Minimum temperature — and what happens below it

Minimum survivable temperature is roughly about −20 to −15 °C. Rough Chervil is built for winter — once established it takes hard frost and snow in its stride.

Concretely, for rough chervil as it gets too cold:

Can rough chervil go outside or overwinter — and where?

Work back from your local frost dates with the frost-date calculator: the last spring frost and first autumn frost are what really decide when rough chervil can be outside. US growers can check USDA zones; UK growers should use the RHS hardiness ratings, which match the H6 figure above.

Rough Chervil hardiness — frequently asked questions

Is rough chervil cold hardy?

Yes — rough chervil is genuinely cold hardy.

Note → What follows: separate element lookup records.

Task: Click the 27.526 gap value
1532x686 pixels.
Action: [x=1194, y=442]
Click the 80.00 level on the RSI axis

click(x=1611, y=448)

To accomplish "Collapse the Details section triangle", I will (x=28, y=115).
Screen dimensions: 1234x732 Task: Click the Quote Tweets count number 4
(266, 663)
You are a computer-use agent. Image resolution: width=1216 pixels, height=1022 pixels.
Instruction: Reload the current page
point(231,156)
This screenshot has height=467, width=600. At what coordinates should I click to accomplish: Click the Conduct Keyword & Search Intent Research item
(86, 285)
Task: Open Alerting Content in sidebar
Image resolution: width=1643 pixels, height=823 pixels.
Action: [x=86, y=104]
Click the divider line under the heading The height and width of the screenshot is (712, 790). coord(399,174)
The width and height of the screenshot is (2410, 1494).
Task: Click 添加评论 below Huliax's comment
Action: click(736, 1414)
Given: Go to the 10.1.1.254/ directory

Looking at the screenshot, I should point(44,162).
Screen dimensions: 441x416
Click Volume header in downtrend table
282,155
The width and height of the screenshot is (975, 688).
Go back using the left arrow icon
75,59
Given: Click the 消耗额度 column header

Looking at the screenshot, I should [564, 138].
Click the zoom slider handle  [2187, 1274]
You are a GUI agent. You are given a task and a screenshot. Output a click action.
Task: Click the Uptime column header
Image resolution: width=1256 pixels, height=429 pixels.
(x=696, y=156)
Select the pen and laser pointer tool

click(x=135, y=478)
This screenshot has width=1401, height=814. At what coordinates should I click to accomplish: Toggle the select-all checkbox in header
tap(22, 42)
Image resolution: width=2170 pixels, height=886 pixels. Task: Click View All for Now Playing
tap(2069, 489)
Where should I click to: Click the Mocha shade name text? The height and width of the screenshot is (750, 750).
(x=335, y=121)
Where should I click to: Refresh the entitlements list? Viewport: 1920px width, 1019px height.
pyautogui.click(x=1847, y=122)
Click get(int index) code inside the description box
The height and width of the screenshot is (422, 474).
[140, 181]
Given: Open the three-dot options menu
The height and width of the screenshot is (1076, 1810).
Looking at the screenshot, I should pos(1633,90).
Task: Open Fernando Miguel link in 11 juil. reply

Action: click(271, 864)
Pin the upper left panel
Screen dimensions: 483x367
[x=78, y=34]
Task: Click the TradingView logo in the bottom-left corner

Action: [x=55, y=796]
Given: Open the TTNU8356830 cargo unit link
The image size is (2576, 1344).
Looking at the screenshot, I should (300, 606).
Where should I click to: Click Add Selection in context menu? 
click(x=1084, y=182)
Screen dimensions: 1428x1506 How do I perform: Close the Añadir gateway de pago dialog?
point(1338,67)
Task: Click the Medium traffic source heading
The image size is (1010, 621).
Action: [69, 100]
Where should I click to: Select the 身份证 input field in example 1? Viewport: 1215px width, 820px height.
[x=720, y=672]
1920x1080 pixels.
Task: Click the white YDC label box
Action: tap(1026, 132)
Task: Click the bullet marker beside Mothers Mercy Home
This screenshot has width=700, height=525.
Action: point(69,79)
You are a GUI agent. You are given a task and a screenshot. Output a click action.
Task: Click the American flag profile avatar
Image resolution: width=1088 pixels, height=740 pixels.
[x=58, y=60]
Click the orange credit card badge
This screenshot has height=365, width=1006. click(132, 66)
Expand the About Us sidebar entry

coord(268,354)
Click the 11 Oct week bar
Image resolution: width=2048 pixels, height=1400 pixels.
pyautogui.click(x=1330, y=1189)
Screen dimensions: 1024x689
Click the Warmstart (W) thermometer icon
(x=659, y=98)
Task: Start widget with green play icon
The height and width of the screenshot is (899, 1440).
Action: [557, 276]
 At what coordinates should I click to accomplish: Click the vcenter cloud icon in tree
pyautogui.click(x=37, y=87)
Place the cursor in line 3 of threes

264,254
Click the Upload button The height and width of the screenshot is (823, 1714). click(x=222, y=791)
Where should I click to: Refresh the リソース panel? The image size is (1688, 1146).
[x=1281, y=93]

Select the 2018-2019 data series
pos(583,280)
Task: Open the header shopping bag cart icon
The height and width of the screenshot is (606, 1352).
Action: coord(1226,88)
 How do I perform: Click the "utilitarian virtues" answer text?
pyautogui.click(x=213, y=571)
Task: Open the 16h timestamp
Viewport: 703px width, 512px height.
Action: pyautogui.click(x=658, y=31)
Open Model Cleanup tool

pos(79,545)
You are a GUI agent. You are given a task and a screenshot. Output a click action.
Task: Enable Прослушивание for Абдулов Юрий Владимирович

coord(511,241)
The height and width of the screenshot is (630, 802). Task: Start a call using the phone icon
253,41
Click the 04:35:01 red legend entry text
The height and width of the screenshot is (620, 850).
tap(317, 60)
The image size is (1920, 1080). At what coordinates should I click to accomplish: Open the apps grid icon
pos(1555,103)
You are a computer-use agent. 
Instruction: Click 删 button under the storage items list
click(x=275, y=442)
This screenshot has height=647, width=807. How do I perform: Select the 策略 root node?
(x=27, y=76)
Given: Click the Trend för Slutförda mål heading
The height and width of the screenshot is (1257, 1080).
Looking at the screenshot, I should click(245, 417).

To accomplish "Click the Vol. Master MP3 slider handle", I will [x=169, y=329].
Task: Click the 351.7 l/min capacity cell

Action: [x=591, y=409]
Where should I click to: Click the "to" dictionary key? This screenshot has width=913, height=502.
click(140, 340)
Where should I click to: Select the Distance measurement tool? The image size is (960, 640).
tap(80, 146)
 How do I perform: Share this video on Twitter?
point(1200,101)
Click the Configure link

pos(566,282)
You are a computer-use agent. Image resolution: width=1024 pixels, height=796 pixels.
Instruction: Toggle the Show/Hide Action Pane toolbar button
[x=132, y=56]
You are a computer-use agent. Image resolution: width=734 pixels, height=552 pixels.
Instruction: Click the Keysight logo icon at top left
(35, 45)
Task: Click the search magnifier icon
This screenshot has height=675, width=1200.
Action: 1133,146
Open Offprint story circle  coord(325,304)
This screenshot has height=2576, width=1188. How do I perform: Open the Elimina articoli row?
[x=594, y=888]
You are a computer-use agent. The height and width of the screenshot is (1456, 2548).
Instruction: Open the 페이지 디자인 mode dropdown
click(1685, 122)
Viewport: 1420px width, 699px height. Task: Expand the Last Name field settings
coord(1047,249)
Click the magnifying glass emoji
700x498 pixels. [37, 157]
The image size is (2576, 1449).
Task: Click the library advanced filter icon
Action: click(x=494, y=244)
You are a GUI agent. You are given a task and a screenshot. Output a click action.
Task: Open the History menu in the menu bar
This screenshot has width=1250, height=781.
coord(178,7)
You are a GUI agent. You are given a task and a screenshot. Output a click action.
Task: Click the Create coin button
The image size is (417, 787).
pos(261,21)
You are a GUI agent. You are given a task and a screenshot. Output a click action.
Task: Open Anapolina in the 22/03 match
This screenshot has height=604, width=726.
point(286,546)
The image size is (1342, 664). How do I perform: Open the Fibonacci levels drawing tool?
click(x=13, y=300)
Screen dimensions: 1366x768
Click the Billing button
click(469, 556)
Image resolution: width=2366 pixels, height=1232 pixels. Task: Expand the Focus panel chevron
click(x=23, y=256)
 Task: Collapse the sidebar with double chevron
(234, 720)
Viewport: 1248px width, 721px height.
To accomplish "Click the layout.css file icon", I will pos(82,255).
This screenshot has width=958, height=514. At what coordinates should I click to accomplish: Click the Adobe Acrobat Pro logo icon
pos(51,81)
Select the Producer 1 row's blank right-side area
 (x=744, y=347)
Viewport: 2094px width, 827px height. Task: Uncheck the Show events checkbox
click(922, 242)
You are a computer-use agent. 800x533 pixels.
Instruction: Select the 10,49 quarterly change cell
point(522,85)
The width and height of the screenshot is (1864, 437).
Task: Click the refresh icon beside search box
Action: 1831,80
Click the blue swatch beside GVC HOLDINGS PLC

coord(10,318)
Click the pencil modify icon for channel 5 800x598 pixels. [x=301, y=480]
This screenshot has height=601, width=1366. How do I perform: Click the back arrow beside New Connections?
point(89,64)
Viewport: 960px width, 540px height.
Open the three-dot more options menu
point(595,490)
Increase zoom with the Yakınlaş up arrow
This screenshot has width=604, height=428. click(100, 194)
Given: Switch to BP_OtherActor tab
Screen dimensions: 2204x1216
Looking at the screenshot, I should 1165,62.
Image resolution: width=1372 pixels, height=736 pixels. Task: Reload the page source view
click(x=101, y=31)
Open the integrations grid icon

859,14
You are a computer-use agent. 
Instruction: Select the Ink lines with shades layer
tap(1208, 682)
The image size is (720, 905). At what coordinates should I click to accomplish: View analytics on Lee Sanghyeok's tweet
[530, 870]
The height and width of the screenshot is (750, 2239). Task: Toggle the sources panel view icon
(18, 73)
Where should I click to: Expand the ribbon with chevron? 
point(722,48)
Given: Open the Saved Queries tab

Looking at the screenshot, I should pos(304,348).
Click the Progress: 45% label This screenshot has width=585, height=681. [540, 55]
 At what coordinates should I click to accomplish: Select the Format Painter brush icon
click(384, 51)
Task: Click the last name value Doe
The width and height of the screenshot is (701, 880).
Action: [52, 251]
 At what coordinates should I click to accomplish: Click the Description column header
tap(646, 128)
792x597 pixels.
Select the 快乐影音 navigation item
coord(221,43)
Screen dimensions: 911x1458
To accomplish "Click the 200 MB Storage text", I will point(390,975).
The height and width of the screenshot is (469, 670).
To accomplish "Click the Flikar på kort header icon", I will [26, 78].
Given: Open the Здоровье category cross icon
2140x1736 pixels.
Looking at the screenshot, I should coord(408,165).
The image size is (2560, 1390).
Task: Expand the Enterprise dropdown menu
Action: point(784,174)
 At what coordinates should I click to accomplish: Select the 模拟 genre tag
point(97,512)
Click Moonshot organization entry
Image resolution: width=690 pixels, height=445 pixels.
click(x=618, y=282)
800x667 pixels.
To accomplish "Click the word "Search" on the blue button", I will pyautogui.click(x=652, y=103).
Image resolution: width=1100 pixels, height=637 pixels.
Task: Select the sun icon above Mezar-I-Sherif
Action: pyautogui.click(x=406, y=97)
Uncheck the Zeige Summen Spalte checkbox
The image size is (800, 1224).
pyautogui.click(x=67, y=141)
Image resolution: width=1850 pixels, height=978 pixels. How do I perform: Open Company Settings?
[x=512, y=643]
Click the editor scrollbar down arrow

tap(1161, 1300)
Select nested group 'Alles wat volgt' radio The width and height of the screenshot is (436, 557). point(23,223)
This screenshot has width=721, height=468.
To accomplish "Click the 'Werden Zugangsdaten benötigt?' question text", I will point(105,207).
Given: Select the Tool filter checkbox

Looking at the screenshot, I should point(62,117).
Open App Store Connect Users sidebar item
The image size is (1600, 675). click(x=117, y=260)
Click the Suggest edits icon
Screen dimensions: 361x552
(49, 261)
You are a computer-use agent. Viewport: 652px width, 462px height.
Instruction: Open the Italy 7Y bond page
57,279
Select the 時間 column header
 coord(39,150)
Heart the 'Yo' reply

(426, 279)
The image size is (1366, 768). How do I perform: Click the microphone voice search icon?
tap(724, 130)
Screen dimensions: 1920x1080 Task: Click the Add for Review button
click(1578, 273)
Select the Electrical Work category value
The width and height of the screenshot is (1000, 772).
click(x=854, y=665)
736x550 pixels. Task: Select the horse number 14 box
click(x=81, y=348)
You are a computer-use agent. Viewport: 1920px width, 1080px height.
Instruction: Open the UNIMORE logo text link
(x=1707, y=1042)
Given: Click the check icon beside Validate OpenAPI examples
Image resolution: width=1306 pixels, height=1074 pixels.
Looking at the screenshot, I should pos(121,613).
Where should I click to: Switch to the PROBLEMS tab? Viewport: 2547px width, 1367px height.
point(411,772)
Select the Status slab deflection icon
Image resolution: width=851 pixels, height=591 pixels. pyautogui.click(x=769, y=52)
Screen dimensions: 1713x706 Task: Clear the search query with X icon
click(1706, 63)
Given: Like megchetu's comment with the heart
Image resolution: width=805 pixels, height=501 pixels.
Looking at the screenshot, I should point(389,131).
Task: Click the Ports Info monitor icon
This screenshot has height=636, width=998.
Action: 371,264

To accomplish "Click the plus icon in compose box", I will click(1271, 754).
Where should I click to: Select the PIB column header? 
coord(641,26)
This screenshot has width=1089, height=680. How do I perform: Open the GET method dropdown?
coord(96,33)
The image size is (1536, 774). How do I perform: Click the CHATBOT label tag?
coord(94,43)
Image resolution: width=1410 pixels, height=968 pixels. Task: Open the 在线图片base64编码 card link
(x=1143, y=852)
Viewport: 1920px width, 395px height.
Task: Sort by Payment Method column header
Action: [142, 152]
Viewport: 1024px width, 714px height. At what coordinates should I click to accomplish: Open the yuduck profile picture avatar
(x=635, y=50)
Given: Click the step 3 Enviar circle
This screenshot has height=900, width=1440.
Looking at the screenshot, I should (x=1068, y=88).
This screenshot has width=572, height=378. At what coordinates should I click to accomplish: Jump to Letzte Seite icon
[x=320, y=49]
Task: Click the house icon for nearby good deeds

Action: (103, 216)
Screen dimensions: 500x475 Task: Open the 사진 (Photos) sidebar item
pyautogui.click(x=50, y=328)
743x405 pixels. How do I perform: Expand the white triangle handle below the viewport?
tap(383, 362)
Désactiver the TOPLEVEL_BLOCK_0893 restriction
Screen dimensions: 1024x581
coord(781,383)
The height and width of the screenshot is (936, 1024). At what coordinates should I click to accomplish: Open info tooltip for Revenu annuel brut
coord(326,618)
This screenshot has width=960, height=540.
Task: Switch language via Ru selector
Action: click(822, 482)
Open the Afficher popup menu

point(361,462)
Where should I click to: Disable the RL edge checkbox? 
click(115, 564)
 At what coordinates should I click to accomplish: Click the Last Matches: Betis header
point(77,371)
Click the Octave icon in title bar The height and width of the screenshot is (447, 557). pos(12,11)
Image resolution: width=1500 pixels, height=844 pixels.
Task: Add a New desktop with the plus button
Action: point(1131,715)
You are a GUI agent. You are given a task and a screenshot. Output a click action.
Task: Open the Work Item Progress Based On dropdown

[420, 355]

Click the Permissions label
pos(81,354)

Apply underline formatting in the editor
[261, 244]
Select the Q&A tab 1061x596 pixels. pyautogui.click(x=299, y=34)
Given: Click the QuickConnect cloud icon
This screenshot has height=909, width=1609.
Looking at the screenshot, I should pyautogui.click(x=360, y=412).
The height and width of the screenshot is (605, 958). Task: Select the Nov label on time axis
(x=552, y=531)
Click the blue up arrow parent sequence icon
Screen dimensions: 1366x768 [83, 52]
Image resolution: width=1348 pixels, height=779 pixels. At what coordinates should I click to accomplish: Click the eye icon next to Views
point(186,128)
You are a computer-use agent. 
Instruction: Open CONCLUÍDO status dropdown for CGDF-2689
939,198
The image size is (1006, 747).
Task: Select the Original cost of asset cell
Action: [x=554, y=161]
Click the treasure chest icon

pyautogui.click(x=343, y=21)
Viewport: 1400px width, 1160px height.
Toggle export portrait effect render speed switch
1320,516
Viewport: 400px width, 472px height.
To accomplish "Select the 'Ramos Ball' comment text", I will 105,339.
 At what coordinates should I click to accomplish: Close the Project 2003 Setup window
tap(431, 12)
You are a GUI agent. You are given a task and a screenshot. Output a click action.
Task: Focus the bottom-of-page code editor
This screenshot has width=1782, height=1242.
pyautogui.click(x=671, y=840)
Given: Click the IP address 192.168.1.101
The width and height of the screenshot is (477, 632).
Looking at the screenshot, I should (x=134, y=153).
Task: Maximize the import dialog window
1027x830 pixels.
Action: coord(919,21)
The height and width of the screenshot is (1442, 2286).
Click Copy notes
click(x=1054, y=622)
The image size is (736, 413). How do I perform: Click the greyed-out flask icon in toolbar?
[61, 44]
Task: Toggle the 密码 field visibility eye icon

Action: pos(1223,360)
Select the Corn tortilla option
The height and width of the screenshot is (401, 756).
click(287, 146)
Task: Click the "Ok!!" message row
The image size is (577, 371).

Rated RHS H6 and USDA 5-9, it lives outdoors all year and needs winter cold rather than protection from it. An outdoor plant. Rough Chervil is hardy across USDA 5-9; it belongs in the ground or a frost-proof container, not on a windowsill, and many types actively need a cold winter to perform.

What is the minimum temperature rough chervil can survive?

Minimum survivable temperature is roughly about −20 to −15 °C. Rough Chervil is built for winter — once established it takes hard frost and snow in its stride.

What hardiness zone is rough chervil?

Rough Chervil is rated USDA 5-9 and RHS H6 — Hardy throughout the UK and northern Europe.

Can rough chervil survive winter outside?

Plant it out within USDA 5-9 and it overwinters with little or no help. It does not want to come indoors — a warm winter room actually weakens a hardy plant by denying it dormancy. The real risks in its range are waterlogging, wind-rock on young plants, and a late hard frost on new growth — not ordinary winter cold.

What happens to rough chervil below its minimum temperature?

It tolerates winter lows to about −20 to −15 °C once established. Below its rated zone, the visible damage is browned or blackened top growth and, in the worst case, a killed crown or root. First-year, newly planted, or container-grown specimens are noticeably less hardy than established garden plants — the roots are exposed.